Морис отмахнулся от Шуриного энтузиазма.
— А в чем главное отличие настоящей любви от всех ее близнецов?
— Вы хотели сказать подделок и пародий? — с усмешкой спросил он.
— Ну…
— Главное отличие настоящей любви в том, что для нее счастье любимой или любимого важнее собственного счастья.
Мирослава вздохнула:
— По-моему, ты говоришь о степени гениальности в любви. Но гениев в мире, хоть в любви, хоть в искусстве, хоть в науке, — единицы.

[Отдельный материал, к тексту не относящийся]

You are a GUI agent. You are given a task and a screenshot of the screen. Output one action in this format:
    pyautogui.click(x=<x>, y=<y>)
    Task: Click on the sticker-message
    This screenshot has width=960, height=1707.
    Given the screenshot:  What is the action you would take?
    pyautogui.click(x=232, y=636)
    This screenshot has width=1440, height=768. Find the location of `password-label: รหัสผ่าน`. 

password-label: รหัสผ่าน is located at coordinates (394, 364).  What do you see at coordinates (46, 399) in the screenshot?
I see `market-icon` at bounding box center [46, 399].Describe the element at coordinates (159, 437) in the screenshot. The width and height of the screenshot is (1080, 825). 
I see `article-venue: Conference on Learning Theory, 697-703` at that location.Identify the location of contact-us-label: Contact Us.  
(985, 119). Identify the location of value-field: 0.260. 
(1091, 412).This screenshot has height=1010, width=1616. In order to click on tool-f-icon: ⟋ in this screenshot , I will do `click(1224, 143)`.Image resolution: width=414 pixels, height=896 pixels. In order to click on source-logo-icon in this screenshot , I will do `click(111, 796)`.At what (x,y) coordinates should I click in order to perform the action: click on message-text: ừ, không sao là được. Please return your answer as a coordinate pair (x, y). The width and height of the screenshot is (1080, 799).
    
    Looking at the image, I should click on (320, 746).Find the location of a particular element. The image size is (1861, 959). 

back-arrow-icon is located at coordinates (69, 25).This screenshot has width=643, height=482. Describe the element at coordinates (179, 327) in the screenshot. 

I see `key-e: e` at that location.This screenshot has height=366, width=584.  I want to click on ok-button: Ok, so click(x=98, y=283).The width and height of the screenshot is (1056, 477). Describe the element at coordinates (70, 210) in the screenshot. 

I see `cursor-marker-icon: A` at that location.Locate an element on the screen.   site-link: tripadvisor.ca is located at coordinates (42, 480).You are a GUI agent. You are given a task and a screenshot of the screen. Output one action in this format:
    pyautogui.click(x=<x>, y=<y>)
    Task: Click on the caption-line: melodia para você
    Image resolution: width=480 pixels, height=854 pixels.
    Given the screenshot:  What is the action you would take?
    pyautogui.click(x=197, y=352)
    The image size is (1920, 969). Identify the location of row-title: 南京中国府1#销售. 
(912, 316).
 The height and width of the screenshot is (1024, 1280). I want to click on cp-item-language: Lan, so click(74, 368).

— Может быть. Во всяком случае, у людей должна быть возможность стремиться к истинной любви, а не барахтаться в грязи.
— Морис, это очень сложно для большинства обычных людей.
— Я уверен, что в каждом есть жемчужное зерно.
— Правильно! — воскликнул Шура, — только не надо его навозом закидывать.
— Может быть, — вздохнула Мирослава, — но цивилизация не лучшим образом повлияла на человечество.
— Я не согласен.
— Я тоже! — подхватил Наполеонов. — Нечего обвинять прогресс! Есть некоторые люди, которые свое непостоянство сваливают на то и дело вспыхивающее и гаснущее чувство. Точно им фитиль в одно место вставляют, но недостаточно заправляют горючим!
— Уж не про Маргариту ли Максименкову ты вспомнил? — невинно поинтересовалась Мирослава.
— Что? — растерялся Шура. — Откуда ты знаешь?
— Сорока на хвосте принесла…
— А не зовут ли ту длиннохвостую Яном Белозерским?
— С чего бы это? — притворно удивилась Мирослава.
— А с того, что любовник Максименковой нанял его адвокатом своей пассии.
— И почему ты думаешь…
— Что Ян обратился к тебе? — перебил ее Наполеонов. — Тут как дважды два четыре — ему больше не к кому было податься. Он уверен, что только ты способна распутать этот узел. Но должен тебя огорчить.
— Чем именно?
— Тебе это тоже не под силу.
— Это еще почему?
— Потому что все улики против нее.
— Мало ли…
— Если тебе охота растрясти кошелек Басаргина, я тебе мешать не буду, — усмехнулся Наполеонов.
— И на том спасибо, добрый человек, — усмехнулась Мирослава ему в ответ.
— Ладно, — вздохнул Наполеонов, — оставим этот разговор до лучших времен. Лучше я вам спою.